软骨修复的困境与突破
关节软骨损伤是导致全球数亿人残疾的主要病因，传统治疗方法如微骨折术和软骨移植存在修复周期长、整合效果差等局限。尽管生物材料研究取得进展，但依赖内源性细胞募集的过程仍难以实现高效再生。类器官技术的出现为这一难题带来转机——这种由干细胞定向分化形成的三维微组织，能够模拟天然器官的结构功能，成为再生医学的新希望。

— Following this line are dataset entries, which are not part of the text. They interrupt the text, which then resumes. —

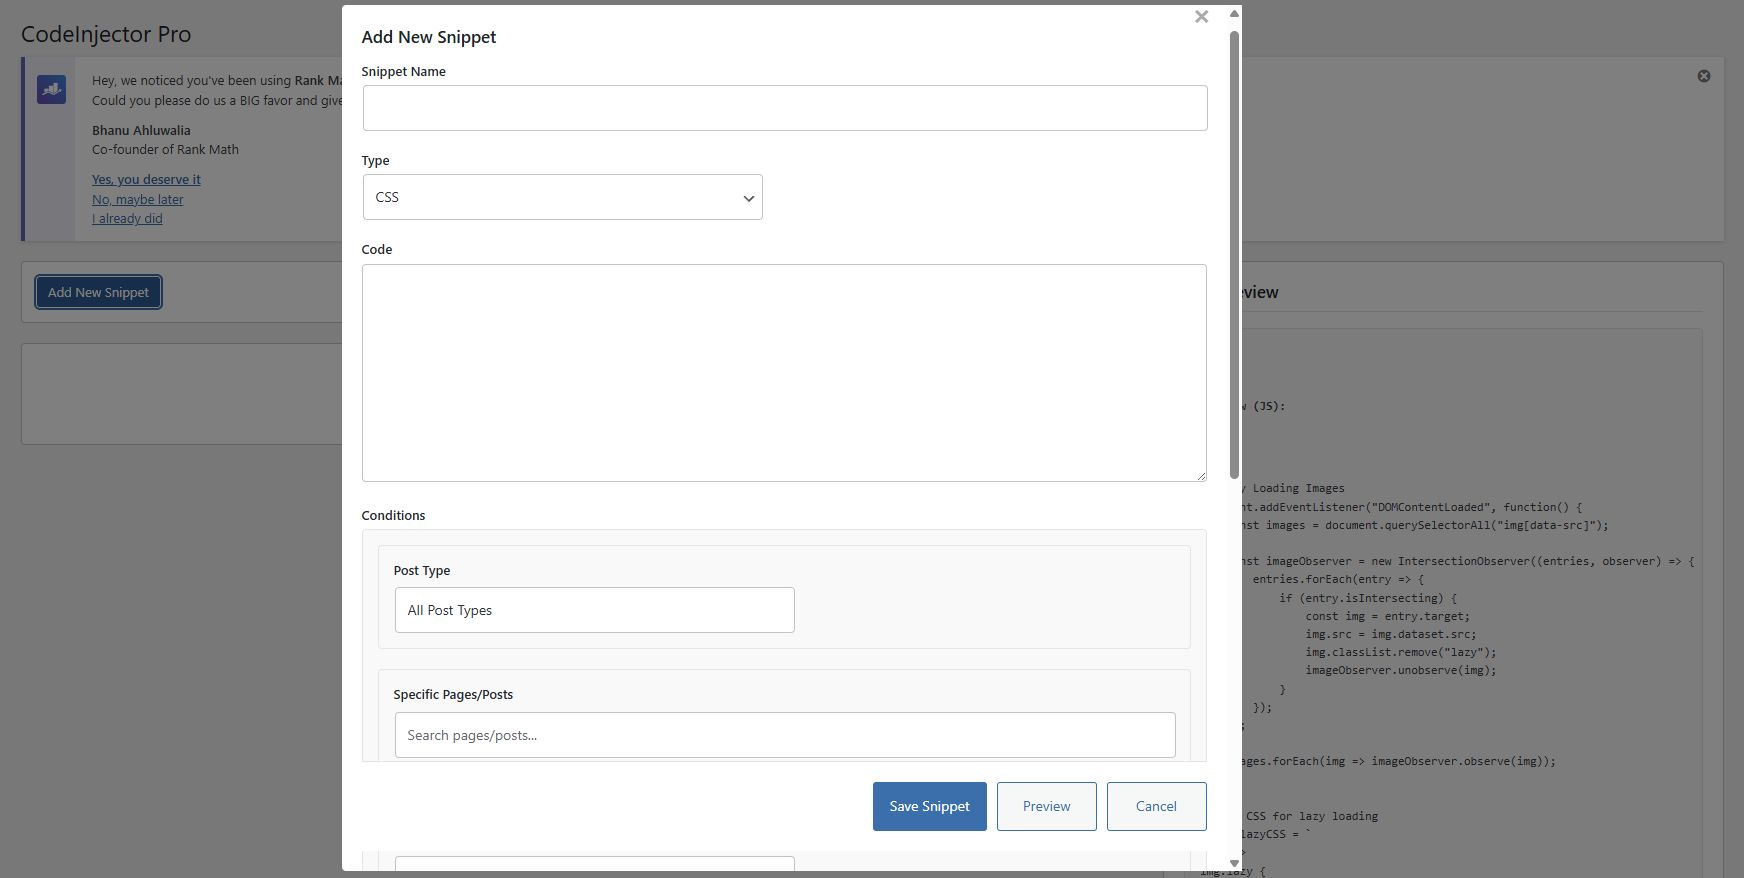The height and width of the screenshot is (878, 1744).
Task: Click the Search pages/posts field
Action: (x=784, y=735)
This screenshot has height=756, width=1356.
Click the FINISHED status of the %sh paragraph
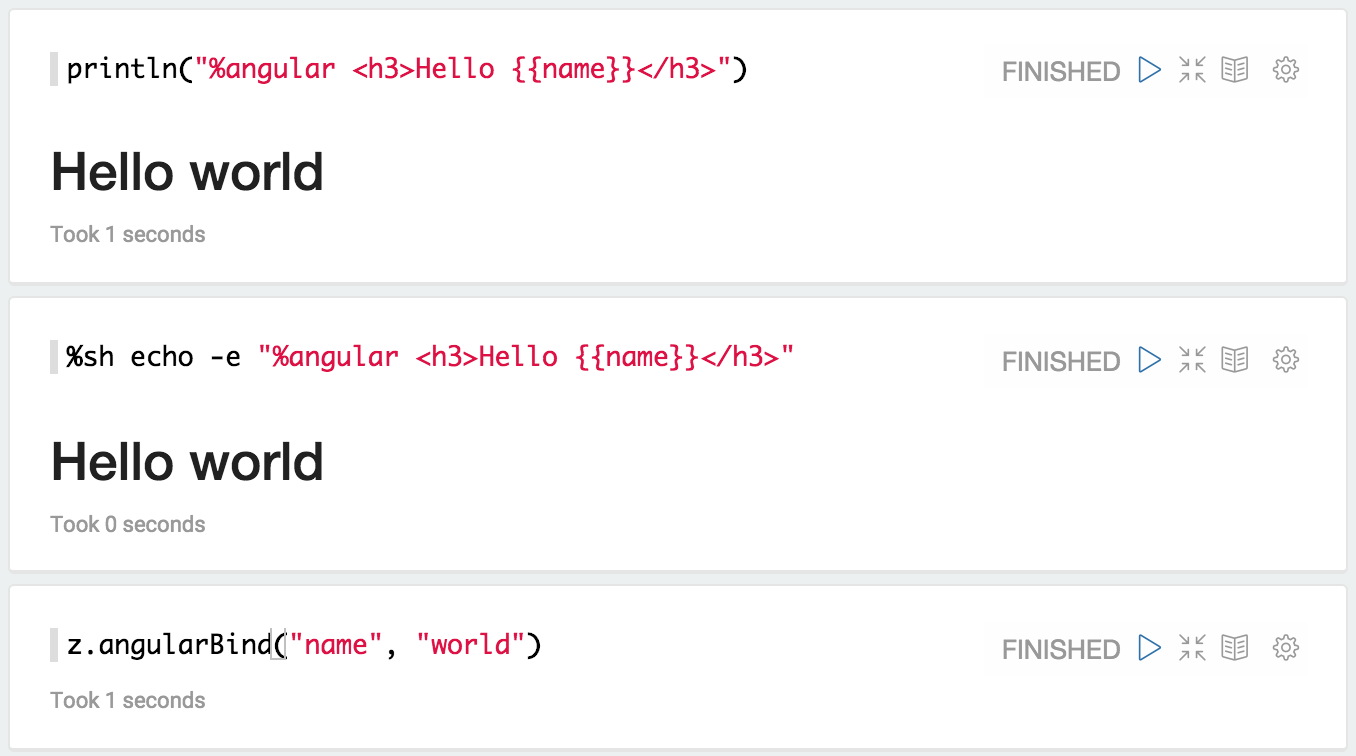[1060, 361]
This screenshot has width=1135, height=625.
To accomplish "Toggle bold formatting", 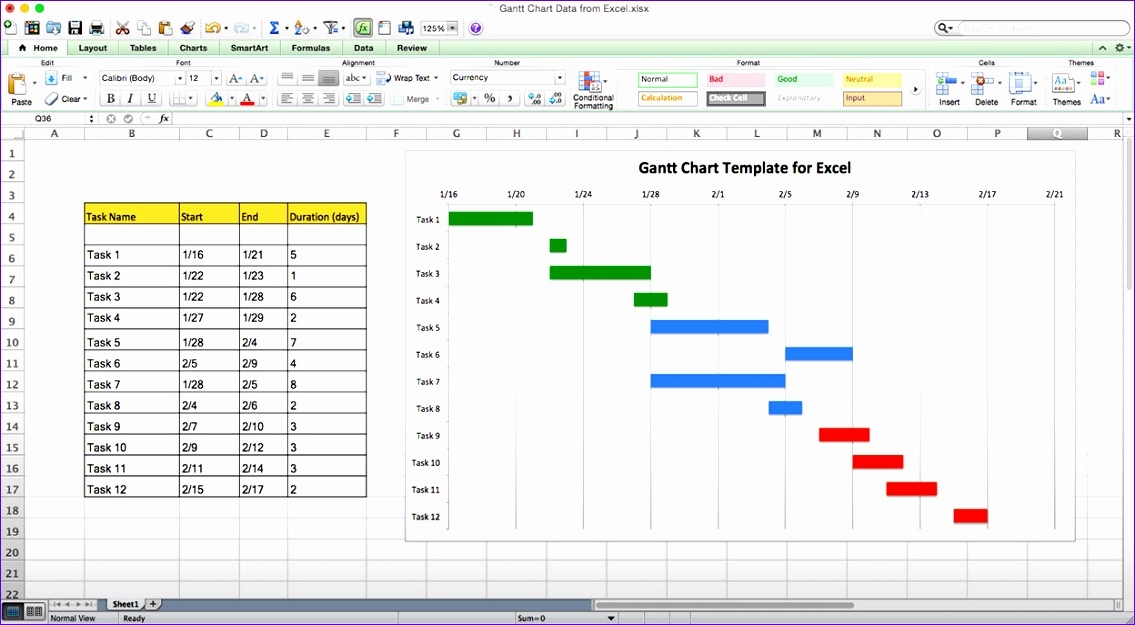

上海大学转化医学研究院的研究团队创新性地将药物缓释系统与类器官技术相结合，在《Military Medical Research》发表的研究中，开发出具有时空控释功能的DNA-SF水凝胶系统(DSRGT)。该系统通过丙烯酸-聚乙二醇-琥珀酰亚胺酯(AC-PEG-NHS)共价接枝Glu和TD-198946，前者作为软骨基质前体促进糖胺聚糖(GAG)合成，后者作为高效软骨诱导剂抑制纤维化和肥大化分化。结合数字光处理(DLP)打印技术，成功构建出具有层级结构的毫米级软骨类器官。

关键技术方法
研究采用DLP打印技术制备含骨髓间充质干细胞(BMSCs)的DSRGT三维结构；通过核磁共振(NMR)和傅里叶变换红外光谱(FTIR)验证药物接枝效果；建立大鼠股骨滑车软骨缺损模型评估修复效果；运用转录组测序分析MAPK等信号通路激活机制；采用免疫荧光(IF)和免疫组化(IHC)检测软骨特异性标志物表达。

主要研究发现
合成与表征DSRGT
通过双网络结构设计，DSRGT展现出61.9%的孔隙率和277.6μm的平均孔径，流变测试显示储能模量(G')高于损耗模量(G")。缓释实验证实Glu和TD-198946可持续释放4周，突破传统水凝胶的突释局限。

COs培养与评估
4周培养的COs表现出最优软骨表型：SOX9表达量较对照组提高3.2倍，II型胶原(Col II)和聚集蛋白聚糖(ACAN)表达达峰值，而I型胶原(Col I)和X型胶原(Col X)保持低水平。转录组分析显示2-4周为关键分化期，MAPK和TGF-β通路显著激活。

体内软骨修复验证
在大鼠模型中，COs移植组8周时国际软骨修复协会(ICRS)评分达10.08±0.79，显著高于单纯水凝胶组。原子力显微镜(AFM)显示再生软骨表面粗糙度(Ra)接近正常组织。组织学分析证实COs组形成典型软骨陷窝结构，Col II沉积量较对照组提高4.3倍。

机制解析
基因富集分析揭示COs通过上调ERK/p38/JNK通路促进修复，Western blot验证磷酸化ERK(p-ERK)水平增加2.8倍。转录因子分析发现Forkhead家族与SOX9协同调控软骨分化。

研究启示
该研究首次实现药物缓释系统与类器官技术的融合创新：

1. 突破传统生物材料依赖内源修复的局限，将修复周期缩短至8周
2. 创建标准化COs培养体系，4周培养可获得稳定透明软骨表型
3. 揭示MAPK通路在COs介导修复中的核心作用，为靶向治疗提供新依据
   未来可通过整合力学响应元件优化COs力学性能，并探索其在骨关节炎(OA)模型中的应用。这项研究为软骨再生提供全新范式，相关技术已申请PCT专利保护。